Meio & Mensagem
29 de outubro de 2014 - 3h23
* Por Marcos Caetano
Na minha razoavelmente profícua vida paralela de cronista, tive o prazer de colaborar com títulos importantes como os jornais O Estado de S. Paulo e Jornal do Brasil e as revistas Piauí, Bravo, Trip, 02 e Placar.
Faltava, no entanto, a glória de escrever para o veículo mais importante da indústria na qual ganho o pão de cada dia e o único em relação ao qual cultivo o prazeroso hábito de ler de cabo a rabo. Pois agora não falta mais: cá estou, todo metido a besta com o meu cantinho no Meio & Mensagem.
No princípio, os princípios.

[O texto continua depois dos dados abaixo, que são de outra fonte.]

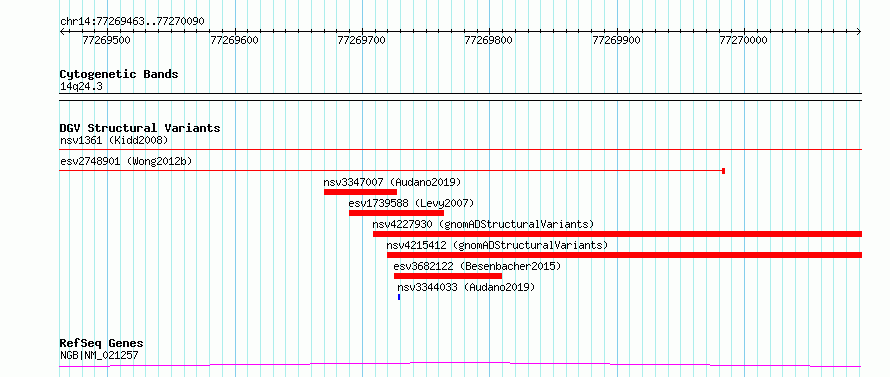The height and width of the screenshot is (377, 890).
Task: Click the nsv4227930 gnomAD variant label
Action: [x=483, y=224]
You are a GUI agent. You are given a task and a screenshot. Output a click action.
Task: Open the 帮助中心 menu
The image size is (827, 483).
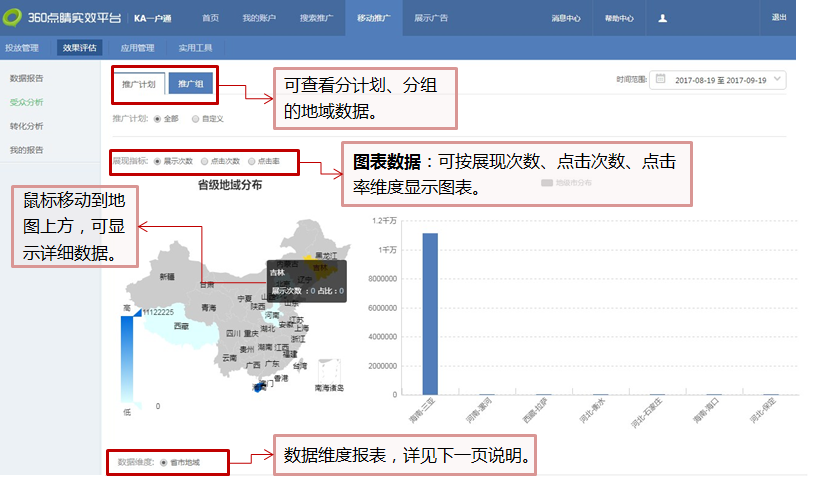point(619,18)
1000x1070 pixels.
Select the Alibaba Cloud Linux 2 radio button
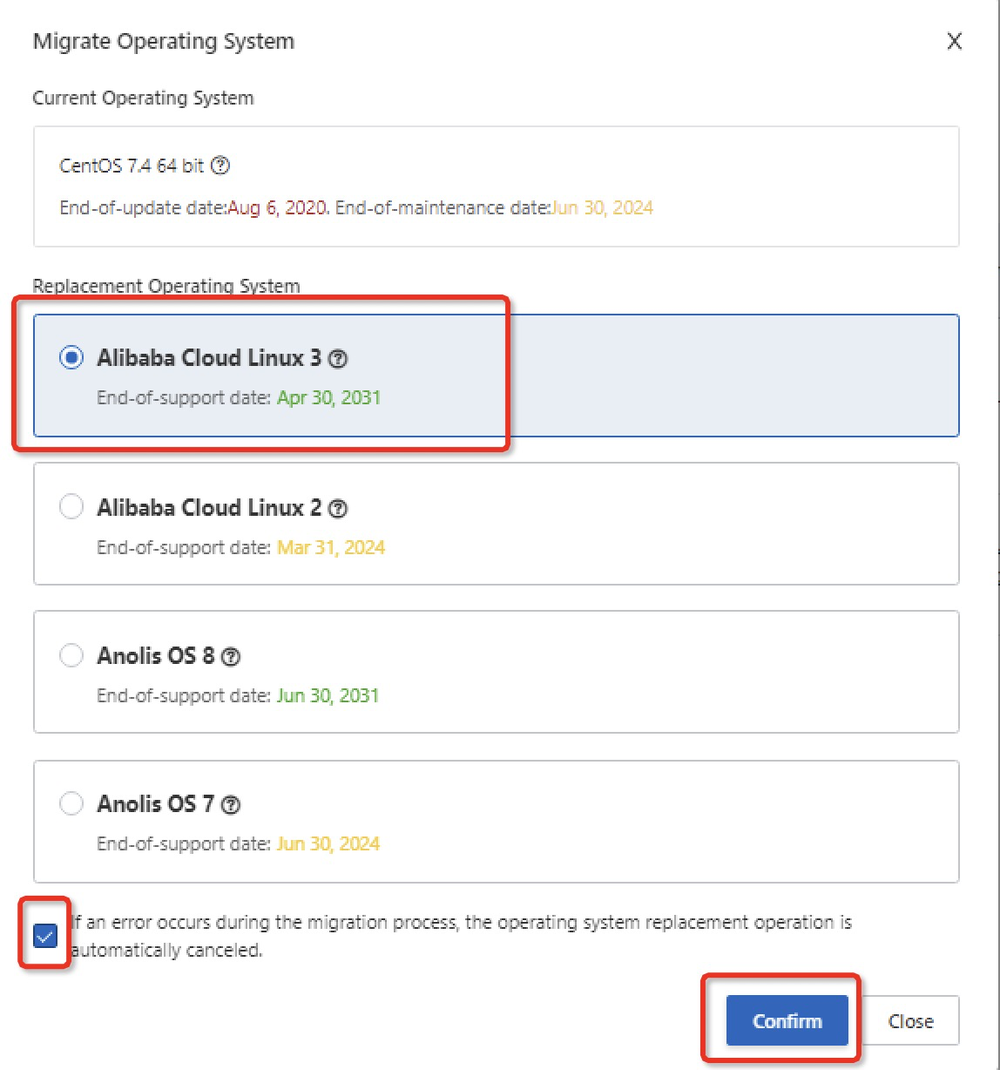(71, 507)

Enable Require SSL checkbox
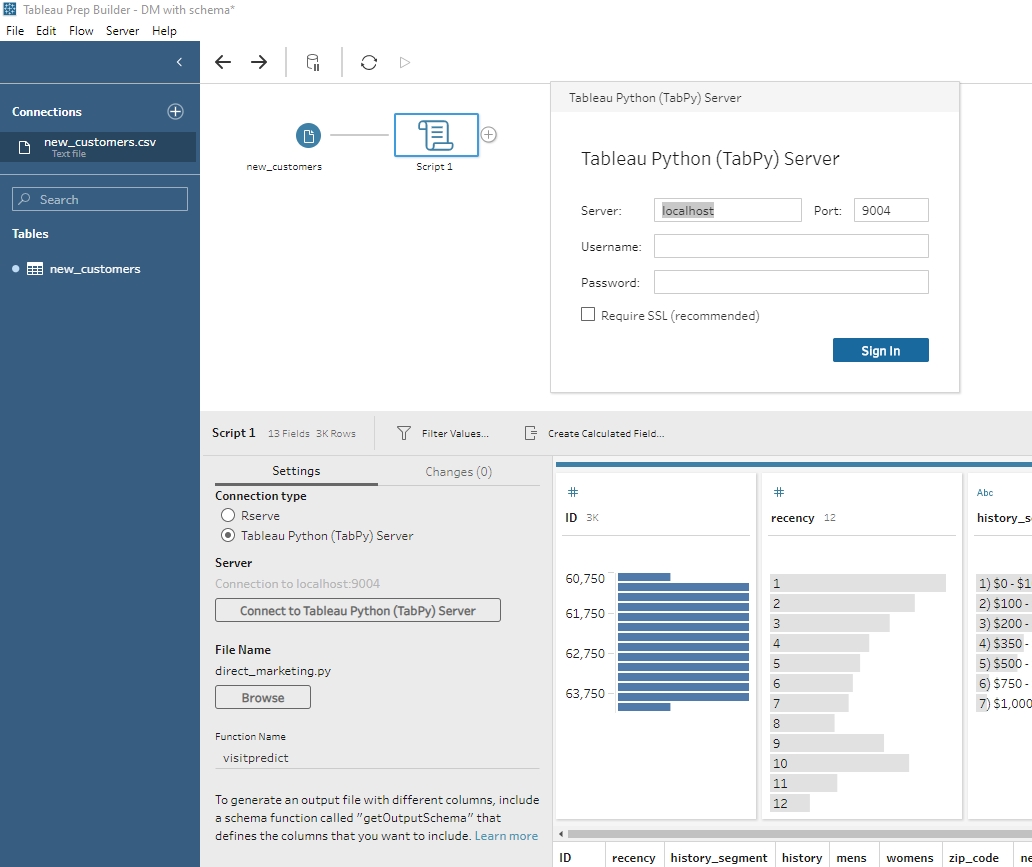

O único pedido que fiz a Regina Augusto foi não escrever mais uma coluna sobre marketing e comunicação. Ao menos, não uma coluna tradicional sobre esses assuntos. Foi por isso que batizei este espaço de Coffee Break. Justamente para dar o recado do que pretende ser: uma crônica despretensiosa sobre coisas que estão por aí, no nosso dia a dia, e sobre as quais raramente temos chance de falar sem passar a impressão de estarmos em cima de um palco e por trás daqueles púlpitos dos inescapáveis eventos corporativos que frequentamos.
Agora que você já sabe que não é para levar tão a sério o que lê por aqui, queria usar o resto de espaço do Coffee Break de estreia para falar sobre pesquisas. Não, não vou falar das pesquisas eleitorais, porque se há uma coisa que detesto é bater em gato morto. Falo das pesquisas de mercado mesmo, aquelas tradicionalíssimas, com pelo menos 150 slides, que tanto usamos para testar um novo conceito de produto ou avaliar uma campanha.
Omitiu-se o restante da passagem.